Archive / Rhizomes
Mixed media on canvas boards and moving-image work
2005 · Hive Gallery, Barnsley
Make Mine a Molotov marks an important transition in my practice. Earlier works had explored repetition through painting, using transferred media images to question the cyclical nature of history, politics and everyday life. Here those repeated images break apart into an installation of modular canvas panels that can be endlessly reconfigured.
The work no longer exists as a single fixed composition, but as an open field whose meaning shifts with each new arrangement. Iconoclastic, political and everyday images collide across the panels, creating a structure that is closer to a field of events than a single image.

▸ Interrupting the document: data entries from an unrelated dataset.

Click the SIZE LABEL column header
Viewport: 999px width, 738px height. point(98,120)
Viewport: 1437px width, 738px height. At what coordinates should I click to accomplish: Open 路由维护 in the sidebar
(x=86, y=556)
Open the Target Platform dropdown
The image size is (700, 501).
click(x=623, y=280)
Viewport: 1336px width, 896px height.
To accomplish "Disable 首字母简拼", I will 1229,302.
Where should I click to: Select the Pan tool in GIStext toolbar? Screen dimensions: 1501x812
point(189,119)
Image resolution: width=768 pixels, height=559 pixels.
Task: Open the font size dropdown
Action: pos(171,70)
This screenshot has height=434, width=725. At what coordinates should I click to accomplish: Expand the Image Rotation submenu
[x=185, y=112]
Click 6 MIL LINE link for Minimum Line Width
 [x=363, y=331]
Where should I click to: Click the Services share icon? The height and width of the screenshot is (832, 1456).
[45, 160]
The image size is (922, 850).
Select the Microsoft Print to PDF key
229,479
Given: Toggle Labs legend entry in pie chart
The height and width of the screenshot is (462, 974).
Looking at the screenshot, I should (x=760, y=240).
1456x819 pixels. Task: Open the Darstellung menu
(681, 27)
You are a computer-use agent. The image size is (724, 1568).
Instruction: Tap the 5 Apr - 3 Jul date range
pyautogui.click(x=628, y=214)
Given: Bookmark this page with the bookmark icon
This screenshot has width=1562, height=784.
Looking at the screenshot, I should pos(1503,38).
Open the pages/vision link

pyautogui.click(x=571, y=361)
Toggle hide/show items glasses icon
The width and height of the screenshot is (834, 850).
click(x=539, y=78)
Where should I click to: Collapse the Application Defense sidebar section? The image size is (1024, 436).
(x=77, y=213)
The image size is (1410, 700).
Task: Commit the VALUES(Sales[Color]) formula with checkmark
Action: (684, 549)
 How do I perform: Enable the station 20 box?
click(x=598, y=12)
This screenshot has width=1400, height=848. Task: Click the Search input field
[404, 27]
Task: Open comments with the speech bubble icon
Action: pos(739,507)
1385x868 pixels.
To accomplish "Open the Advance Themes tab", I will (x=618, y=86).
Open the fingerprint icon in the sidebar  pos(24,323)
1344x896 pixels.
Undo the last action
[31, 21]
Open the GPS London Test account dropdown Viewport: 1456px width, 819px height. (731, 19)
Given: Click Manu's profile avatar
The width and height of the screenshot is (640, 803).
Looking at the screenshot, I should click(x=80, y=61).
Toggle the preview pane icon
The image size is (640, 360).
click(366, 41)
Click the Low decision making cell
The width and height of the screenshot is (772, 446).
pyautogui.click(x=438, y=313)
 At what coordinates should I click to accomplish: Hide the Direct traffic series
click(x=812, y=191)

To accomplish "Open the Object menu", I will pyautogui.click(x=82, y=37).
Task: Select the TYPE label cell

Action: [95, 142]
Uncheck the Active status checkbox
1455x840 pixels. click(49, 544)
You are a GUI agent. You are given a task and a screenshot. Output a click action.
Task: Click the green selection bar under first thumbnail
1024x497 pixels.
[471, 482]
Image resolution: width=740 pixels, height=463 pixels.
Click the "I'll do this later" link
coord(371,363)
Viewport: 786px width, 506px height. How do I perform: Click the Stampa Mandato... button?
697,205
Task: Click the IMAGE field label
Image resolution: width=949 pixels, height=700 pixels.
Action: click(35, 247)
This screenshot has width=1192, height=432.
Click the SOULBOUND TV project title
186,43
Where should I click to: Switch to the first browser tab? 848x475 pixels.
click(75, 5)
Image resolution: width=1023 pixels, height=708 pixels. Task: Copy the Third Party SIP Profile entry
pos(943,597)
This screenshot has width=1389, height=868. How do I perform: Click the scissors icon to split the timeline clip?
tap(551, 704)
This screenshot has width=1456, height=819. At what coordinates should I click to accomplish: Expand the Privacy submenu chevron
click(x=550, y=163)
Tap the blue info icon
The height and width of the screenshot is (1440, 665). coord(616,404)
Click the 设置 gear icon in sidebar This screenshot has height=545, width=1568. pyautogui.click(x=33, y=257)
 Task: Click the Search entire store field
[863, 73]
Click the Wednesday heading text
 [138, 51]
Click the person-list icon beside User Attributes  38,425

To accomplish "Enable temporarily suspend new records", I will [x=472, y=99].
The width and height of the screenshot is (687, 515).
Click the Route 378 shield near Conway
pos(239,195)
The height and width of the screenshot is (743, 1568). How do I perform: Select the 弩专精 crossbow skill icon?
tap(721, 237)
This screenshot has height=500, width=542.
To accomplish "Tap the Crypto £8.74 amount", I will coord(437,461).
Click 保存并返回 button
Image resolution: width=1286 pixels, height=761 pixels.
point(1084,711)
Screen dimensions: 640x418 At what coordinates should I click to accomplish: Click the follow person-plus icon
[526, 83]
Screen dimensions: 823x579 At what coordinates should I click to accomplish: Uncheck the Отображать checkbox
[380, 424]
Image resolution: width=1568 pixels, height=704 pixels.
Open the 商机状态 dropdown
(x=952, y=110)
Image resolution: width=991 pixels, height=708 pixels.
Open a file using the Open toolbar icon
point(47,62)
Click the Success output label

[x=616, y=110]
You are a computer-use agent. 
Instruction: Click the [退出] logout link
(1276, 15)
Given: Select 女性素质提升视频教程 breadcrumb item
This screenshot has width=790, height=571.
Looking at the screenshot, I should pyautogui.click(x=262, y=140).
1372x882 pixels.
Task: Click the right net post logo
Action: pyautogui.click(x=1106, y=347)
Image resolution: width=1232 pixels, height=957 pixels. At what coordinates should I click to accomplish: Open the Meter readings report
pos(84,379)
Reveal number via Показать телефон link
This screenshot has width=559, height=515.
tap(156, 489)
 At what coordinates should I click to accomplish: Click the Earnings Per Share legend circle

Make Mine a Molotov — detail
2005 · mixed media on canvas boards
Every panel was made using image transfer rather than direct painting. The transfer process leaves its own material history: softened edges, seams, losses and traces that become part of the image itself. These imperfections were not simply accepted; they became integral to the work.
Make Mine a Molotov — corner detail
2005 · mixed media on canvas boards
Make Mine a Molotov — corner installation
2005 · mixed media on canvas boards · Hive Gallery, Barnsley
The title reflects the paradox that runs throughout the work. It recognises both the seductive rhetoric of revolution and the destructive certainty of power. Neither authority nor resistance is presented as innocent. Instead the work reflects on the recurring cycles through which history appears to replay its conflicts, ideologies and aspirations.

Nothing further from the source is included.